The Covid-19 pandemic and Brexit have affected trade and commerce globally, causing the rapid acceleration of large-scale changes to economies, international markets and organisations, says The New Statesman.
Its expanded business coverage, which will focus on companies, finance, sustainability and the world of work, aims to give its readers clarity and understanding on what these changes mean for businesses, their employees and investors.
The business section will also showcase the reporting and editorial analysis from new additional specialist business titles in New Statesman Media Group: Investment Monitor, Energy Monitor, Tech Monitor and City Monitor. These Monitor titles, run by teams of expert journalists and data journalists, feature in-depth interrogations of data, comprehensive surveys, interviews and analysis with leading experts and business leaders, providing insights on the big trends driving cross-border activity, energy and clean technology, urban development and policy and digital transformation, say the publishers.
David Tomchak, Head of Digital of the New Statesman, said: “The new business section reflects the demand our business community has for stories that have a strong appetite for analysis, in-depth reporting with a focus on the decision-makers that drive business. We will explore the big questions on how businesses function, their policies and how they stay relevant. The new reporting will centre on the very best-in-class data journalism for our loyal, intelligent and influential readership. I'm delighted to launch with a range of top exclusives for the New Statesman.”

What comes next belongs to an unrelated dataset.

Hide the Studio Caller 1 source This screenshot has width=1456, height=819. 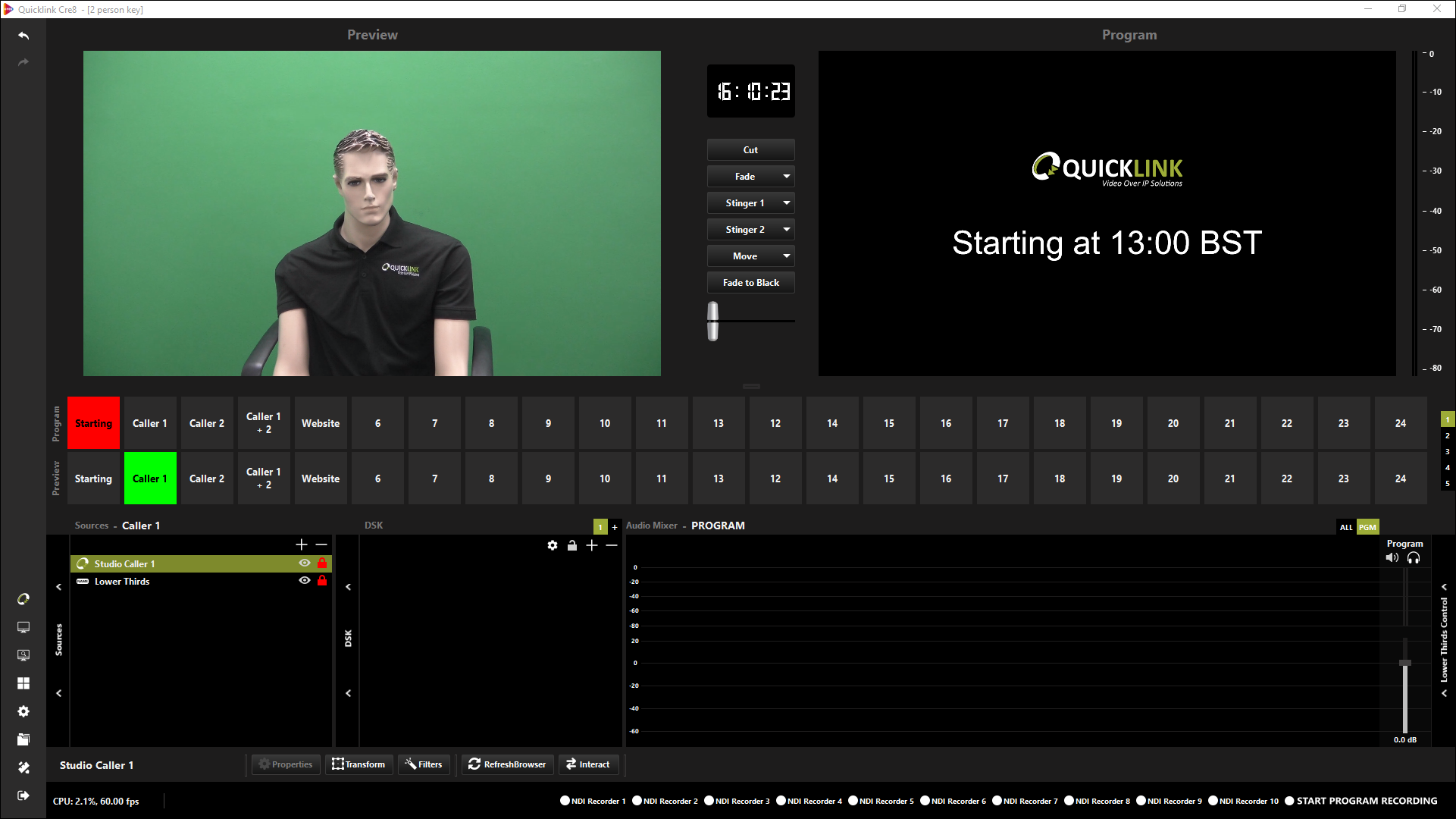(305, 563)
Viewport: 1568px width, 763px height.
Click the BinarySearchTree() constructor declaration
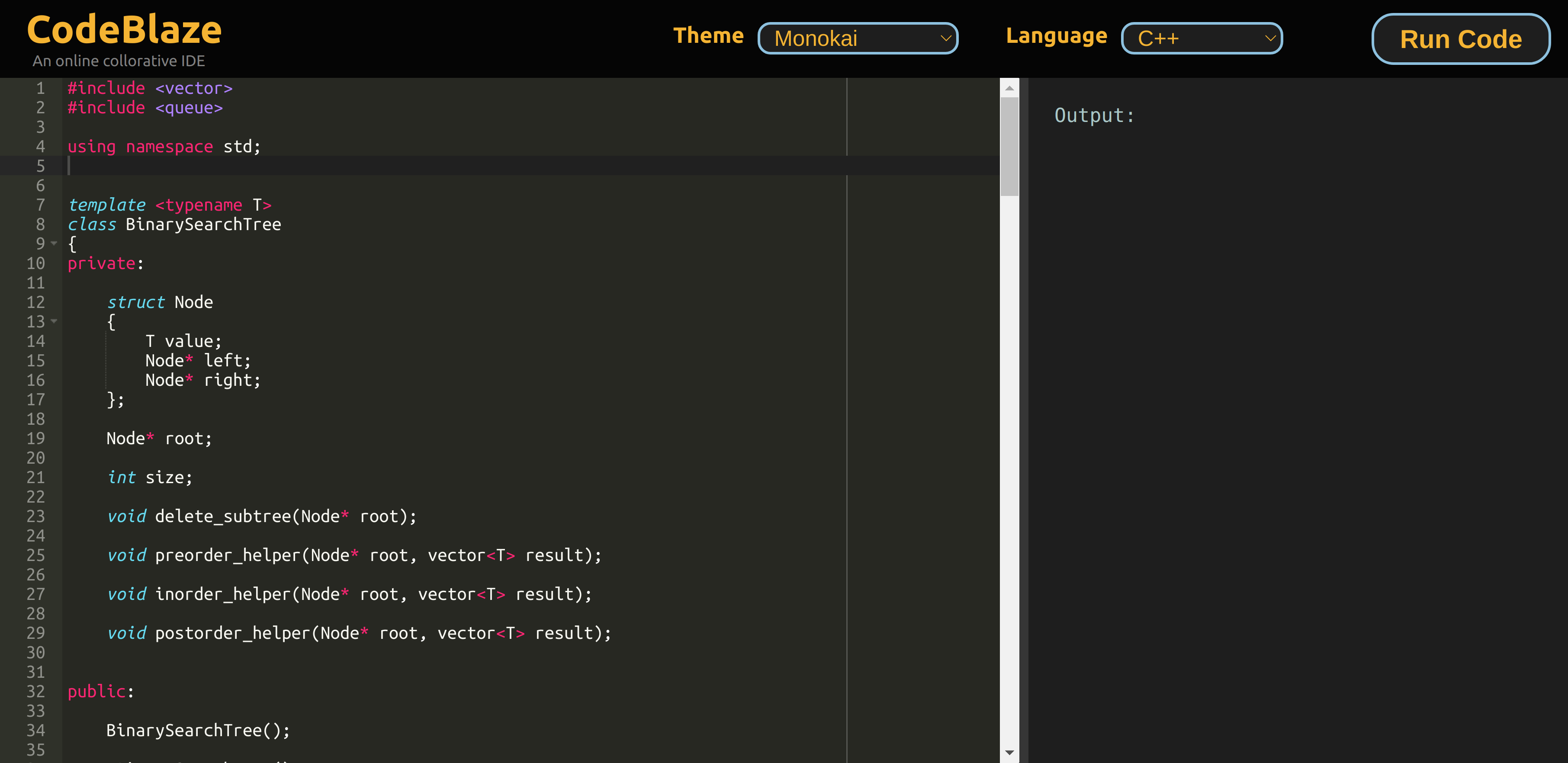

The new section is edited by the publication's business editor, Will Dunn, who won the Launch of the Year award from the British Society of Magazine Editors for the New Statesman’s policy supplement, Spotlight. Energy Monitor is headed up by Philippa Nuttall Jones, who has over 20 years' experience of reporting on climate change, the clean energy transition, sustainable development and energy policy around the world.
Investment Monitor is led by Courtney Fingar, an expert on foreign direct investment, who spent 15 years at the Financial Times, where she was editor-in-chief of fDi Magazine and a contributing writer for the FT. She has also provided evidence to Parliament on enquires on foreign direct investment in the UK.
City Monitor is edited by Sommer Mathis, who launched what is now Bloomberg ‘CityLab’ and has covered urban policy for the Atlantic, the Guardian and the Washington Post.
Tech Monitor is edited by Pete Swabey, who has joined New Statesman Media Group after seven years at the Economist, where he was an editorial director in the publication’s intelligence unit.
The business section will also draw on the expertise of Glenn Barklie, chief economist of New Statesman Media Group and an expert in foreign direct investment and economic development; and Dominic Ponsford, editor-in-chief of Press Gazette, an authority on the media sector.
Pieces already live on the New Statesman's business section include:
- An exclusive data investigation into every company officer in the UK, which finds that women face a 30-year wait before they are equally represented in company boardrooms.
- A data-led analysis of Chinese takeovers of British companies.
- A regular feature on company architecture by former New York Times columnist Allison Arieff.
- An exploration of the moral and financial complexities of investing in Saudi Arabia.
- A look at why Brexit negotiators should be thinking about theatres, not fishing boats.